### Passage provided
---+---

For example, the following code that creates a line chart fails:
from pyspark.sql.functions import *
import matplotlib.pyplot as plt
# Read the data from Incorta table
stock_df = read('Stocks_BS.Apple')
# Filter the data for the last 30 days
stock_df = stock_df.filter(stock_df['Date'] >= date_sub(current_date(), 45))
# Plot the line chart
plt.figure(figsize=(10,5))
plt.plot(stock_df['Date'], stock_df['Close'], label='Stock Price')
plt.title('Stock Performance Over the Last 45 Days')
plt.xlabel('Date')
plt.ylabel('Stock Price')
plt.legend()
plt.show()
Open a paragraph and mention the error and any other explanation or considerations for providing updated code.
Prompt:
@error make me a proposed code fix
Copilot responds with code that corrects the error:
Response:
Here is the corrected Spark code to read the data from the Incorta table, filter it, and convert it to a Pandas DataFrame so that it can be plotted using matplotlib:
{'code': "from pyspark.sql.functions import *
import matplotlib.pyplot as plt
import pandas as pd
# Read the data from Incorta table
stock_df = read('Stocks_BS.Apple')
# Convert the Spark DataFrame to a Pandas DataFrame
stock_df = stock_df.toPandas()
# Filter the data for the last 30 days
stock_df = stock_df[stock_df['Date'] >= pd.Timestamp.now() - pd.DateOffset(days=45)]
# Plot the line chart
plt.figure(figsize=(10,5))
plt.plot(stock_df['Date'], stock_df['Close'], label='Stock Price')
plt.title('Stock Performance Over the Last 45 Days')
plt.xlabel('Date')
plt.ylabel('Stock Price')
plt.legend()
plt.show()", 'language': 'Pyspark'}
If you find yourself working on a materialized view and want a simplified explanation of how the code works, you can ask the Copilot to explain it. Here is sample starting code:
from pyspark.sql.functions import col, when, rank
from pyspark.sql.window import Window
df = read('OnlineStore.customers_ranked')
windowSpec = Window.orderBy(df['Total_Sales'].desc())
df = df.withColumn('Rank', rank().over(windowSpec))
df = df.filter(col('Rank') <= 10)
df.show()
Prompt:
@cell Explain the code
Response:
The provided code is written in PySpark and is used to rank customers based on their total sales. Here's a step-by-step explanation:
1. The code first imports necessary functions from PySpark's sql module.
2. It then reads a dataframe from the 'OnlineStore.customers_ranked' table.

---+---

### Data provided
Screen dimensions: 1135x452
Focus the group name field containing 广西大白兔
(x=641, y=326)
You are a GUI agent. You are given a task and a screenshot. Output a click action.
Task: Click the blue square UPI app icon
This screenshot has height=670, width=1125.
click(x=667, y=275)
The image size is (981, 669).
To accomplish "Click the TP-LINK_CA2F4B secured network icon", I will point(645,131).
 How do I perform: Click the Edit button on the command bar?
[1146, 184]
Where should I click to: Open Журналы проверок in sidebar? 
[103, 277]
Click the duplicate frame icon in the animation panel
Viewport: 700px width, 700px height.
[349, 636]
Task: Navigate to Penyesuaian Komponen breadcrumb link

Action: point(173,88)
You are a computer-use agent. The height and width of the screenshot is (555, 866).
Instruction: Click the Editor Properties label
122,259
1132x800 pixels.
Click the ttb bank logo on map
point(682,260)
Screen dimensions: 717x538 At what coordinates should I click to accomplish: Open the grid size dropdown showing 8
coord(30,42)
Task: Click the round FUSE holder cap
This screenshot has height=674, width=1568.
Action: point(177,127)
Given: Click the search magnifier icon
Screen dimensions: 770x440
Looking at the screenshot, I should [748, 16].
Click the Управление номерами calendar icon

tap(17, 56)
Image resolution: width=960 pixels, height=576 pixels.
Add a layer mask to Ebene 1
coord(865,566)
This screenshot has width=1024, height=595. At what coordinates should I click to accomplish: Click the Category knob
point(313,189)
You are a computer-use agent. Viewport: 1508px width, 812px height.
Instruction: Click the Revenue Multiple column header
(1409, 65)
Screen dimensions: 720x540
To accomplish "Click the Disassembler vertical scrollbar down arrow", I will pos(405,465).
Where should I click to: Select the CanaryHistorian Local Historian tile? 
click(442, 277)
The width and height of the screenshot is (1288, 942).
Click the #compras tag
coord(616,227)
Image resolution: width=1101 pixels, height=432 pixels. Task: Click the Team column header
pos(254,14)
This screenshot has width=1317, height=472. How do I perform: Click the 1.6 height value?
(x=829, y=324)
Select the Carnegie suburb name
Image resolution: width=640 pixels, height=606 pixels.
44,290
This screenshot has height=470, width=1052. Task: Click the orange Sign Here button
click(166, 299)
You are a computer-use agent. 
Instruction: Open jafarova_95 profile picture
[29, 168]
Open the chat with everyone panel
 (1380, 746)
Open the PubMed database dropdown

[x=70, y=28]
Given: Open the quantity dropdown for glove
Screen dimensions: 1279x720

---+---

### Exercise
List every function that the failing line chart code in the Copilot passage calls on plt.

### Answer space
plt.figure, plt.plot, plt.title, plt.xlabel, plt.ylabel, plt.legend, plt.show